He examined the image closely. This one had two large black splotches, mirroring each other, with splashes of red sprinkled in.

“Looks like… two peple holding hands?”

“Mhm. And this one?”

The splotches were more jagged in this one.

“There are two women there,” he said. “They’ve both just been shot in the head, and there’s a butterfly in the middle.” He pointed to the butterfly-shaped red splotch. 

“Very unique answers,” Riggins said as he retracted the papers. “This just proves to me how special you are.”

He didn’t see how looking at an image of two women getting shot in the head proved that he was special.

“I’m going to have Private Gothel take you back to your room now.”

And, to his dismay, the attendant entered the room.

“Go on,” Riggins said, encouragingly. But Riggins’ smile was cold.

He got up and reluctantly followed the attendant-- Private Gothel-- from the room.

“Could I maybe get some paper, and a pen to write with?” he asked Private Gothel as they reached his room. “It’s just that writing really helps me cope, you know--” Private Gothel cut him off by shutting the door on him again, plunging him into total darkness once more.

Maybe he should have asked Riggins.

“Don’t-- Let go! You don’t have to grab--” He was protesting as the attendant manhandled him down the hallway. He could walk perfectly fine on his own, so he didn’t know why Private Gothel felt the need to treat him like a shopping cart.

A door on the right swung open and he was shoved inside. He stumbled backwards as the door was shut again, looking affronted.

“Hello?”

The voice was light and airy, almost melodic. He spun round and came face to face with a girl about his age. She was wearing a light grey jumpsuit with a blue stripe, and a different strange symbol inscribed on it.

“Hello,” he replied, cautiously. Was this girl another subject, like him?

“Are you here to play with me?” the girl asked. His expression softened. She was just lonely, and wanted a friend. He nodded, and the girl’s expression brightened considerably. “Yay!” She clapped her hands together once before taking his hand in hers and leading him to the table in the center of the room. “I was coloring in my book,” she said. On the table was a colorful booklet with the words,  _ ‘MONA’S COPEY SKILLS,’  _ written on the front.

He smiled. So they were letting him have friends in this place. He watched the girl-- Mona-- color in her book with a look of fondness on his face. He wanted to protect this girl, who seemed so sweet and innocent. Maybe… maybe they could find some way to escape.

“Oh! New friend!”

“What is it?” he asked.

“I want to be an actress, and I can play anything!” she said, excitedly. “Name something you really want!”

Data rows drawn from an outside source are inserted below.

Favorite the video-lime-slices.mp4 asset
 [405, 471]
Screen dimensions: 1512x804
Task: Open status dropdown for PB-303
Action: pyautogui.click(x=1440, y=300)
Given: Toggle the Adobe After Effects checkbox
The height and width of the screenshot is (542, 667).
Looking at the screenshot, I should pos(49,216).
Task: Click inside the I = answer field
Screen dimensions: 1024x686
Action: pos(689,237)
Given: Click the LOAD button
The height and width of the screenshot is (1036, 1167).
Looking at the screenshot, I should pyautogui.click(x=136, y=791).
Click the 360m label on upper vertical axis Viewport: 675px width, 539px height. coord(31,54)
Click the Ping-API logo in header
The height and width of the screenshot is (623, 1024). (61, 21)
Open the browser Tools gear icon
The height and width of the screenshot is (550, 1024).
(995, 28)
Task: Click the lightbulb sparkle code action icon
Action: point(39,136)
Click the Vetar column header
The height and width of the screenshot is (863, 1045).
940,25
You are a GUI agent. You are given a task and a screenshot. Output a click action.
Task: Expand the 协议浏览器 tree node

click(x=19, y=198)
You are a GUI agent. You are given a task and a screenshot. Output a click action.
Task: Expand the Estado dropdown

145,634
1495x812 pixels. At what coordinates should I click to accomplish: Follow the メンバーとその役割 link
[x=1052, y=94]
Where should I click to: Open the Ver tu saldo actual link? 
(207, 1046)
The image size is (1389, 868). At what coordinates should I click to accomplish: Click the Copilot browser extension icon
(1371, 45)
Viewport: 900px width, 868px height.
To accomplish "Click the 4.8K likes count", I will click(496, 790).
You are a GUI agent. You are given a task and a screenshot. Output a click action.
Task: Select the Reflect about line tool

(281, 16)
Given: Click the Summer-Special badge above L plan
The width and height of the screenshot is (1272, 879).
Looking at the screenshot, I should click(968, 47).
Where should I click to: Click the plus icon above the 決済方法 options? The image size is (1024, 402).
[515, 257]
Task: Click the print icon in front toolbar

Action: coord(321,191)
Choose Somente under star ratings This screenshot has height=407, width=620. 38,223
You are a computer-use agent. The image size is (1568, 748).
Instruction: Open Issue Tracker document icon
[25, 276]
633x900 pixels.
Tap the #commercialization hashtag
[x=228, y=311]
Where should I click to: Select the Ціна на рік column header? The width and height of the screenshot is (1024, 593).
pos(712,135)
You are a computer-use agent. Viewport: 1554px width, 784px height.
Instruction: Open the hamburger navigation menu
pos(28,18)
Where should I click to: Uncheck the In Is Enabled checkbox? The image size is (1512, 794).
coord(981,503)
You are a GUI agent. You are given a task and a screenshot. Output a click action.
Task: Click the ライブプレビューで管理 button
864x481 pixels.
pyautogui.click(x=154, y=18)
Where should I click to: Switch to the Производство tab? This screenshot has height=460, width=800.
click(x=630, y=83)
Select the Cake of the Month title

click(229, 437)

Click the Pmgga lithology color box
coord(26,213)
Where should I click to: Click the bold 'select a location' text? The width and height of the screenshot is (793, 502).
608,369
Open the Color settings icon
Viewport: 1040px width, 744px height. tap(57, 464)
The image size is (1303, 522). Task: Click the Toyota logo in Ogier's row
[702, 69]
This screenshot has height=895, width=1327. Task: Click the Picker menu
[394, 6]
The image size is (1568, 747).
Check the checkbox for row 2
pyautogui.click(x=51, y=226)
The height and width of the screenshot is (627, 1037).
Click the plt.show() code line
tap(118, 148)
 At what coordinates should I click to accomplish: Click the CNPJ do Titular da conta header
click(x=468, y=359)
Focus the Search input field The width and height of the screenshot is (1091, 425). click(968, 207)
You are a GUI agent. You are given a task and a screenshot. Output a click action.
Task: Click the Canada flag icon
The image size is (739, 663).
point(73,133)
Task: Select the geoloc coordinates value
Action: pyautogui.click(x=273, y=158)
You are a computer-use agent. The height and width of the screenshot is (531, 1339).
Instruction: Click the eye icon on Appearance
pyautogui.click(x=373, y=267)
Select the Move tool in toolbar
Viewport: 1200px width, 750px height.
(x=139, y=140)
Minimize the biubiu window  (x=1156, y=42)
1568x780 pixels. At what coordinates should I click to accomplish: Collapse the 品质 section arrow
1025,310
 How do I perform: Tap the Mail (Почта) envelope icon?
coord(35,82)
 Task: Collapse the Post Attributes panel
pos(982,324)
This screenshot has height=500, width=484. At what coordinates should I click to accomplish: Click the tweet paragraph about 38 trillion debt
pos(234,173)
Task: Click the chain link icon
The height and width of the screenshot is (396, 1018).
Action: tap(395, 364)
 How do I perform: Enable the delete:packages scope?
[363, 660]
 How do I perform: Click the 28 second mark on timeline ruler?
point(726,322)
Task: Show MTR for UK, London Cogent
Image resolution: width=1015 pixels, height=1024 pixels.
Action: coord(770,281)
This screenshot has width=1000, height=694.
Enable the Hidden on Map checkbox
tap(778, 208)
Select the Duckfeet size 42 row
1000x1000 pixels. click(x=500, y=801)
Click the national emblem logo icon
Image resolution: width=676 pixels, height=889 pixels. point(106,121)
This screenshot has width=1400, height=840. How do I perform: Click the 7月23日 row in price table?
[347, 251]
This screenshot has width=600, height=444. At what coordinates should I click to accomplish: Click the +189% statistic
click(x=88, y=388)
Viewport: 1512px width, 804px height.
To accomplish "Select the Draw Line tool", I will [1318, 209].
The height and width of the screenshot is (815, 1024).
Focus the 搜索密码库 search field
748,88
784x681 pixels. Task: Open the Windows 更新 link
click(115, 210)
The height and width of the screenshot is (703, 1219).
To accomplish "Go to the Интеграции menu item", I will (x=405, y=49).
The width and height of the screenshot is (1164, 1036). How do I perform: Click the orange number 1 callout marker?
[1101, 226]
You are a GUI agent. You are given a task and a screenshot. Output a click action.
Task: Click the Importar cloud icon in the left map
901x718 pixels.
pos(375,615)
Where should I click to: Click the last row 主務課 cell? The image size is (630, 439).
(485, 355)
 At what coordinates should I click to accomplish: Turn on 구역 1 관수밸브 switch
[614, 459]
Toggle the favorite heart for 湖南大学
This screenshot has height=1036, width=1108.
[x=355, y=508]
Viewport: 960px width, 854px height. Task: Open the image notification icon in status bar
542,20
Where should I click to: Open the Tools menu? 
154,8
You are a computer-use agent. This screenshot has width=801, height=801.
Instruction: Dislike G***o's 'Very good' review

“I want…” He thought for a moment. “I want a window, so I can see outside.”

“Okay!”

Suddenly, in the chair that Mona was sitting in, appeared a small window. It was showing a beautiful summer day in a field, the sun blazing hot down upon the grass.

He gazed at the window in wonder. Even though his world had ended, even though he was trapped in this cage, there was still beauty to be found outside the walls of Blackwing. He was being held captive in this new world he had found himself in, but he still held a tiny sliver of hope.

After all, his world had a window now.


End file.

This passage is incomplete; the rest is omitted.